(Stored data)
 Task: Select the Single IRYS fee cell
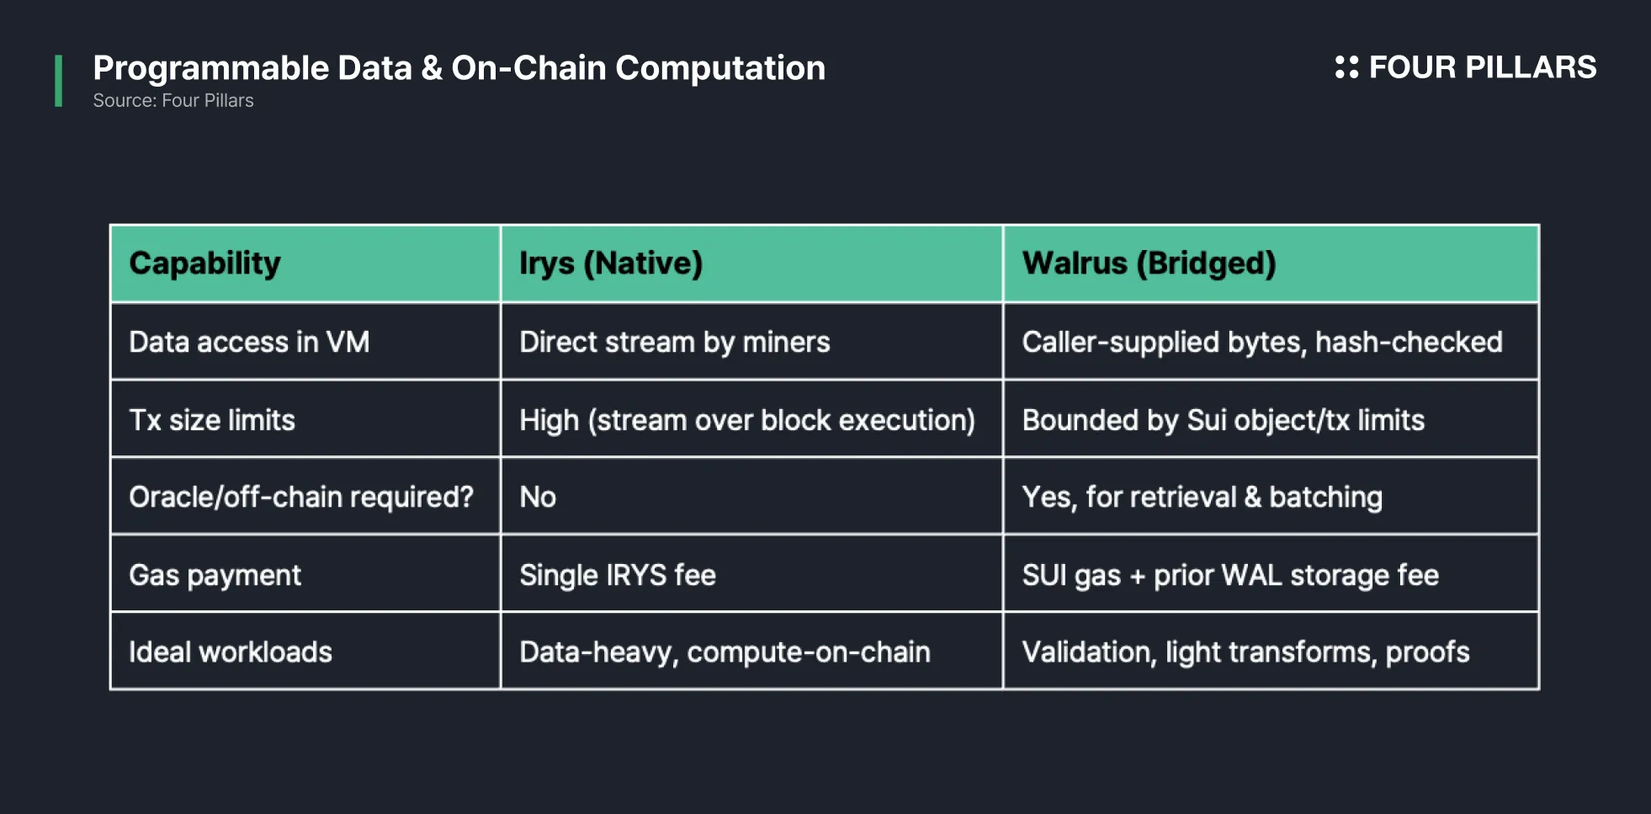pos(751,574)
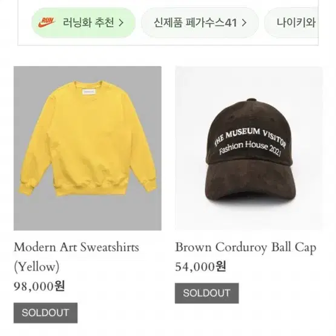Click the top button on the cap crown
This screenshot has height=336, width=336.
[252, 100]
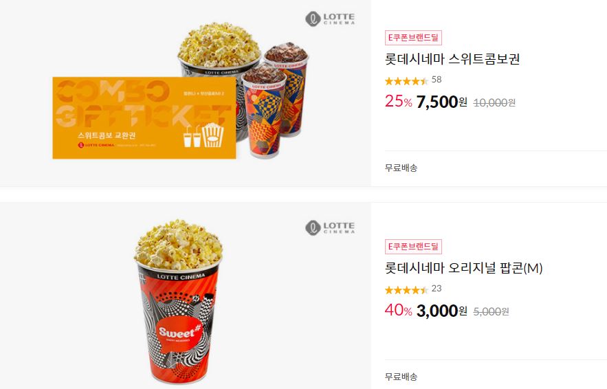Click the popcorn and drinks icon on ticket
The width and height of the screenshot is (607, 389).
(203, 135)
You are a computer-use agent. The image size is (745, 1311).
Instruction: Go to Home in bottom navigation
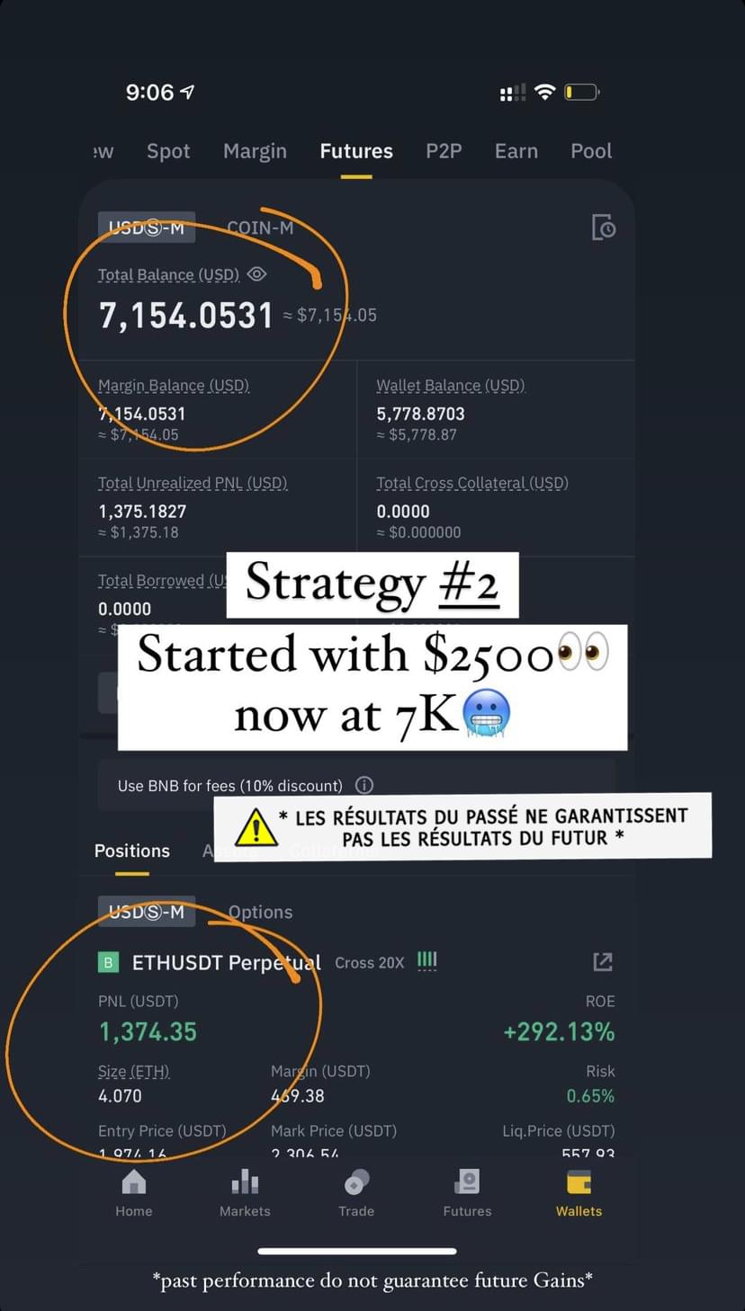[x=133, y=1193]
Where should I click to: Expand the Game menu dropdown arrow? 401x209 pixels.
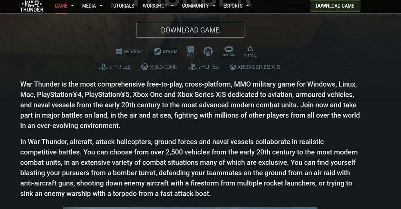72,6
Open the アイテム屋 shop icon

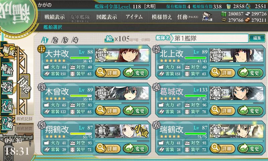pos(207,16)
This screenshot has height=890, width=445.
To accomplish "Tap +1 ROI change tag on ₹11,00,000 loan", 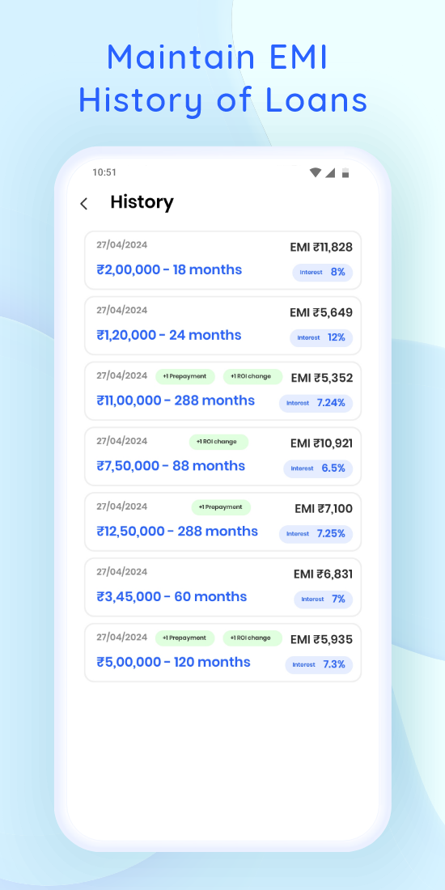I will tap(252, 376).
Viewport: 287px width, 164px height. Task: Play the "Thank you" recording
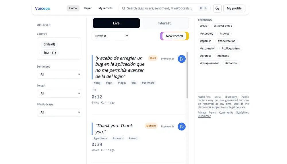[x=181, y=127]
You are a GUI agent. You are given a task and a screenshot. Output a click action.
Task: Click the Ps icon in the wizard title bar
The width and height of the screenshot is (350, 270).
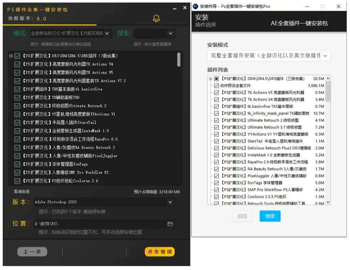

■ Exercise instructions
Extract all lines of the records above that include "agent".

■ Response to the exercise
You are a computer-use agent. The image size is (745, 1311).
You are a GUI agent. You are given a task and a screenshot. Output a click action.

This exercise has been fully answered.